Pubblicato il

«Ancora fermi i lavori a via delle Colonie»

S. Marinella. Il consigliere dell’Udc Mauro Trebiani spara a zero sulla giunta Bacheca Nel mirino anche le presunte nuove tasse per i cittadini

S. Marinella. Il consigliere dell’Udc Mauro Trebiani spara a zero sulla giunta Bacheca Nel mirino anche le presunte nuove tasse per i cittadini

S. MARINELLA – La mette in musica, il consigliere comunale dell’Udc Mauro Trebiani, per porre in evidenza le inadempienze dell’amministrazione comunale sulle opere pubbliche ferme da tempo. «E intanto il tempo se ne và, come recitava la famosa canzone di Celentano – dice sarcasticamente il politico – tanto per dire che sono passati cinque mesi da quel lontano ottobre del 2011 quando il Sindaco, in una conferenza stampa, annunciava l’arrivo del contributo della Regione per pagare la ditta aggiudicatrice dei lavori del ponte di via Rucellai e assicurava che in quaranta giorni ci sarebbe stata l’apertura del sottopasso». «Da allora – prosegue Trebiani – non solo tutto è rimasto com’era, ma sono già venti giorni che nella stessa zona (il Rione Combattenti dove ricade il Liceo Scientifico, la Scuola Media, il campo di calcio e il Palazzetto dello Sport), è stata transennata una parte di via Delle Colonie ma i lavori ancora non sono partiti». «Perché tutto questo? – si chiede Trebiani – forse per il gusto di mettere un cartello che pubblicizza la realizzazione dell’opera, ben sapendo però che non si possono fare i lavori perché non ci sono i soldi per pagare la ditta?

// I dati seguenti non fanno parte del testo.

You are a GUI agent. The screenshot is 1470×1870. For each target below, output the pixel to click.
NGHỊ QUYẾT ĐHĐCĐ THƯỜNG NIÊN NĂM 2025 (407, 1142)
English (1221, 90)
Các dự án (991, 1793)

Praticamente nella stessa situazione anche il sottopasso di via Rucellai e Lungomare Marconi». Trebiani inoltre sottolinea che al prossimo consiglio comunale la maggioranza tartasserà i cittadini con nuove tasse. «Fra due mesi scade il termine per portare in consiglio comunale il bilancio preventivo del 2012 – continua il consigliere – in quella sede, quale sarà il sacrificio che il Sindaco e la sua giunta chiederanno ai santamarinellesi? C’è da coprire un buco di 4 milioni di euro. Oltre all’Imu che è stata introdotta dal Governo, si ipotizza un aumento del 40-45% della Tarsu (circa 120 euro di aumento a nucleo familiare), un 30% in più sull’addizionale Irpef (circa 45-50 euro mensili a lavoratore dipendente o pensionato) e un aumento dei servizi a domanda del 50% (circa 80 euro in più a bambino). Non è poco visto il momento, ma non è poco soprattutto se pensiamo che le opere pubbliche in corso sono ancora tutti cantieri e chissà ancora per quanto tempo lo resteranno». «Forse – conclude l’ex assessore – potevano spendere in maniera meno scriteriata gli otto milioni di euro arrivati dall’Enel per la centrale a carbone».